*Exercise task 1*. Identify every line of the entries that contains the word "prehrani", treating uppercase and lowercase as different.

Call for protection of females as reported cases of scourge rise.

While various Women’s Day walks, marches and celebrations were hosted across the country over the weekend, many said more should be done to protect women, especially with the rise of gender-based violence (GBV).
Highlights in Tshwane included more than 1 500 female law enforcement officers from Gauteng municipalities, who marched to the Union Buildings, re-enacting the historic 1956 march in which over 20 000 women protested against the extension of pass laws to women.
WATCH: The march by female law enforcement officers
WATCH: Female law enforcement officers from various Gauteng Municipalities parade to the Union Buildings in Pretoria, 9 August 2025, reenacting the historic 1956 march. 📹:Nigel Sibanda /The Citizen pic.twitter.com/CXmCU4vK97
— The Citizen News (@TheCitizen_News) August 10, 2025
In Ekurhuleni, hundreds of DA supporters marching to the Germiston central police station demanded increased resources for addressing GBV at police stations.

*Record list*.
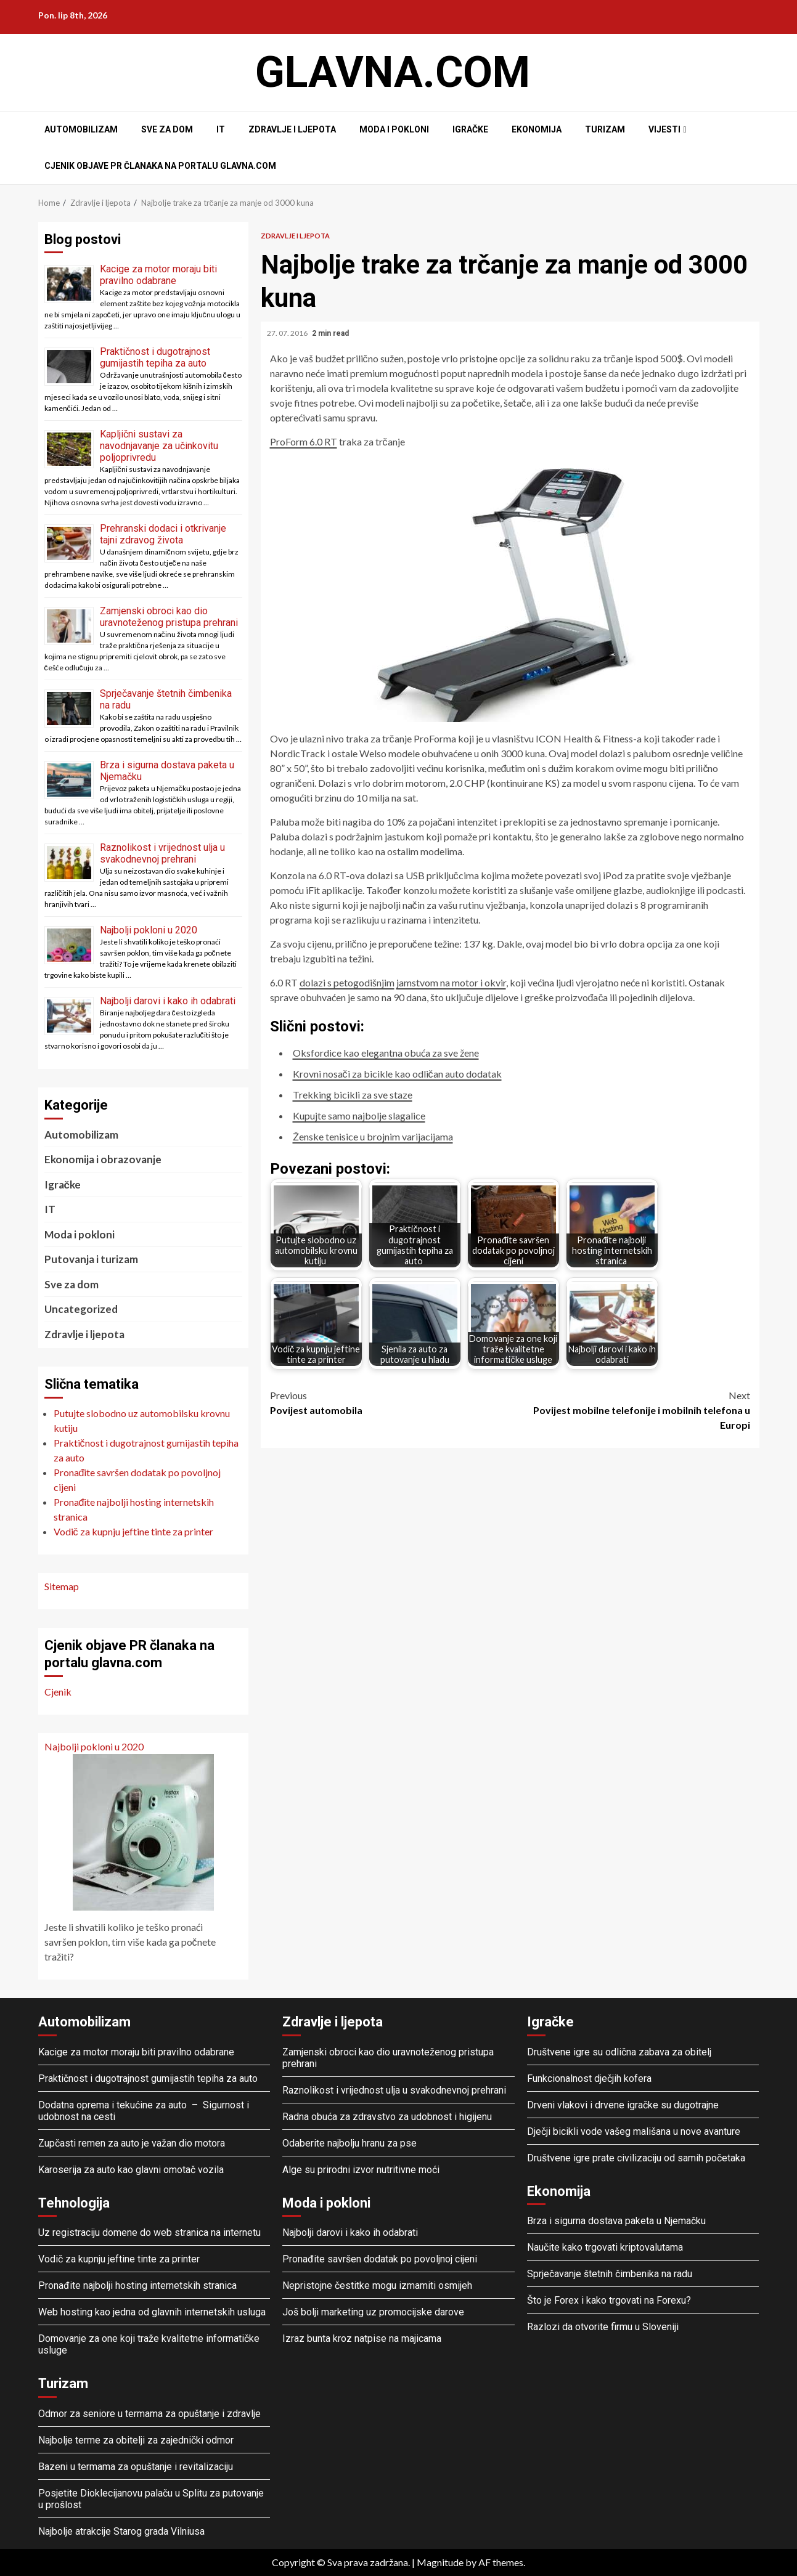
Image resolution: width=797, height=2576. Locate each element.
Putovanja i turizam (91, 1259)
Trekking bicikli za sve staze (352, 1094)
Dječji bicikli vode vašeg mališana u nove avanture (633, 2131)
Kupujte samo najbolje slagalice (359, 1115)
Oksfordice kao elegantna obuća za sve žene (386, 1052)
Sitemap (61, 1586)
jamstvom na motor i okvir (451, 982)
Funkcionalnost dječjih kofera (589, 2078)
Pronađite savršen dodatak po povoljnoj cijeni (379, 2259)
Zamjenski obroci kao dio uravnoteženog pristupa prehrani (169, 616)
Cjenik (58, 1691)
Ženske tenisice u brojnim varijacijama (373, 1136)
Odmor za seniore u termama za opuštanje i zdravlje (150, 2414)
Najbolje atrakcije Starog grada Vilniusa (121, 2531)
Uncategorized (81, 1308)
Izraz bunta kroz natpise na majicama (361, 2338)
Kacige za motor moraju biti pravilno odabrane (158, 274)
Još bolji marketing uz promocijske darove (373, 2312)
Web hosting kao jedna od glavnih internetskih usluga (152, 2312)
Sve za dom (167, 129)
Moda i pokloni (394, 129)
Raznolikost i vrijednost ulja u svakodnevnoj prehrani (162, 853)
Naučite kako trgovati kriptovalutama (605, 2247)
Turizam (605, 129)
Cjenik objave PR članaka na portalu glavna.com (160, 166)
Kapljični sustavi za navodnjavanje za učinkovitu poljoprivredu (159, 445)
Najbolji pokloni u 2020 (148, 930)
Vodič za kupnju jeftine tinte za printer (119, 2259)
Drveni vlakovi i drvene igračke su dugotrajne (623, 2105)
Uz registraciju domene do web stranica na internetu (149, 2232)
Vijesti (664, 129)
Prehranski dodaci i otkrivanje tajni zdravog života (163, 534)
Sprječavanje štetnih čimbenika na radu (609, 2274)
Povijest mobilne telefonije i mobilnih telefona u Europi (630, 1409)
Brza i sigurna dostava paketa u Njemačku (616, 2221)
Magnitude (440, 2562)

*Exercise task 2*. Based on the Women's Day report, answer yes or no to each statement and quote the words that decide it: (a) More than 1 500 female law enforcement officers marched to the Union Buildings. (b) The DA supporters in Ekurhuleni marched to the Union Buildings. (c) Fewer than 10 000 women took part in the 1956 march.

*Exercise response 1*.
Zamjenski obroci kao dio uravnoteženog pristupa prehrani (169, 616)
Raznolikost i vrijednost ulja u svakodnevnoj prehrani (162, 853)

*Exercise response 2*.
(a) Yes: "more than 1 500 female law enforcement officers from Gauteng municipalities, who marched to the Union Buildings"
(b) No: "hundreds of DA supporters marching to the Germiston central police station"
(c) No: "over 20 000 women protested against the extension of pass laws to women"